What you need to do ▸
Please pull out the entries starting at the line that contains "Locate an element on the screen. The" and ending at the line that contains "Image resolution: width=789", copying them word for word. Leave the pictures out of your answer.

Information provided ▸

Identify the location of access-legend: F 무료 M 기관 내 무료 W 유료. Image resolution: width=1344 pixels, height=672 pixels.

--

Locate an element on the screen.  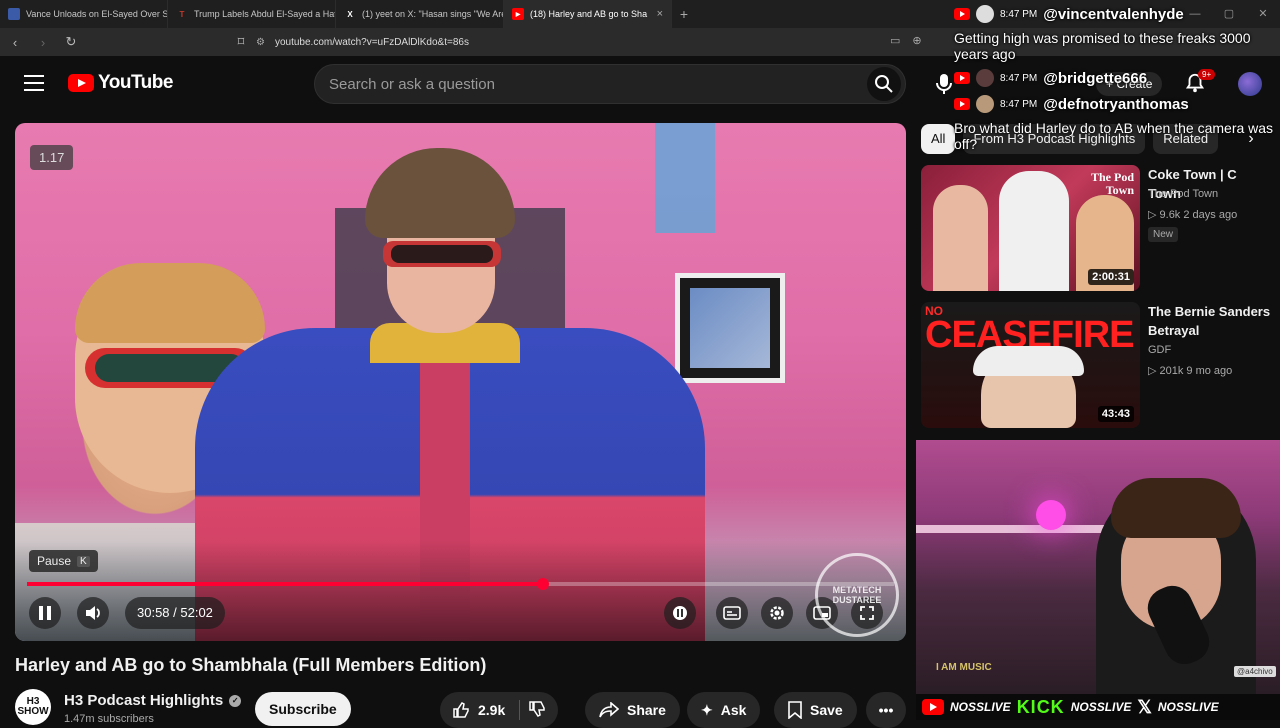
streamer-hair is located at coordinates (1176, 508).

...

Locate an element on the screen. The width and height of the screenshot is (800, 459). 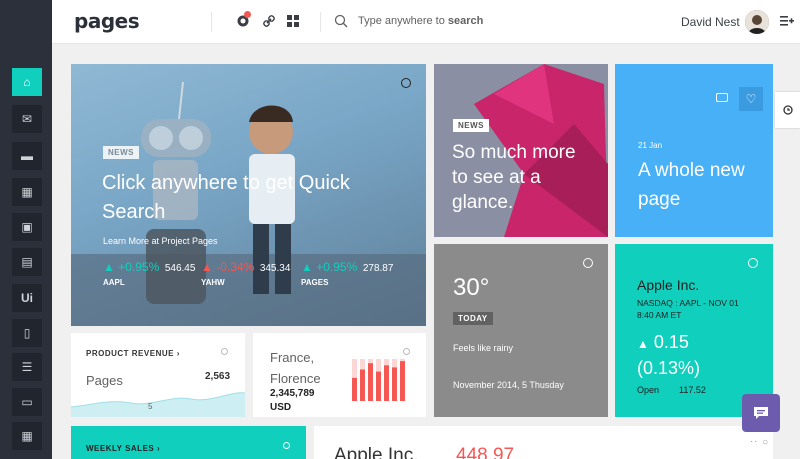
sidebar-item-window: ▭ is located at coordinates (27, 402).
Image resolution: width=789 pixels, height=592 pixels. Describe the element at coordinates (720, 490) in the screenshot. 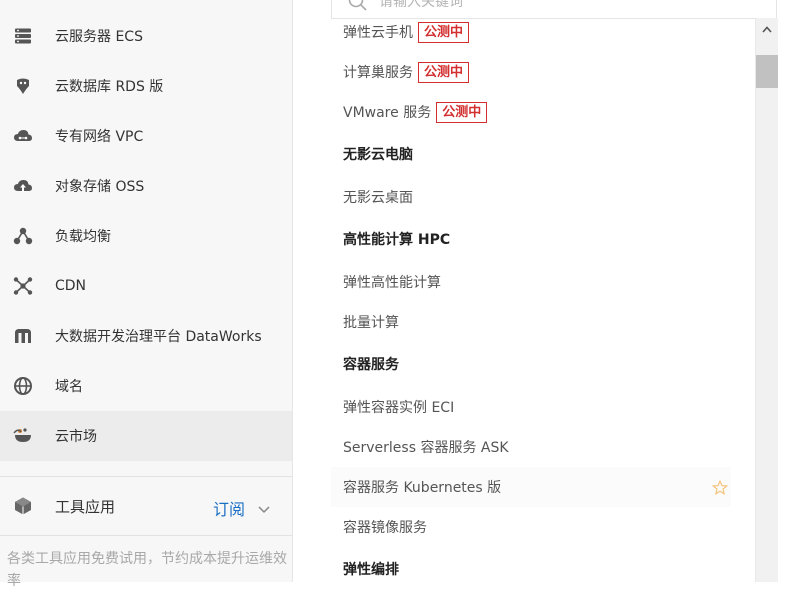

Output of the exercise ▸
Locate an element on the screen. The width and height of the screenshot is (800, 459). 
sidebar-item-window: ▭ is located at coordinates (27, 402).
Image resolution: width=789 pixels, height=592 pixels. Describe the element at coordinates (720, 490) in the screenshot. 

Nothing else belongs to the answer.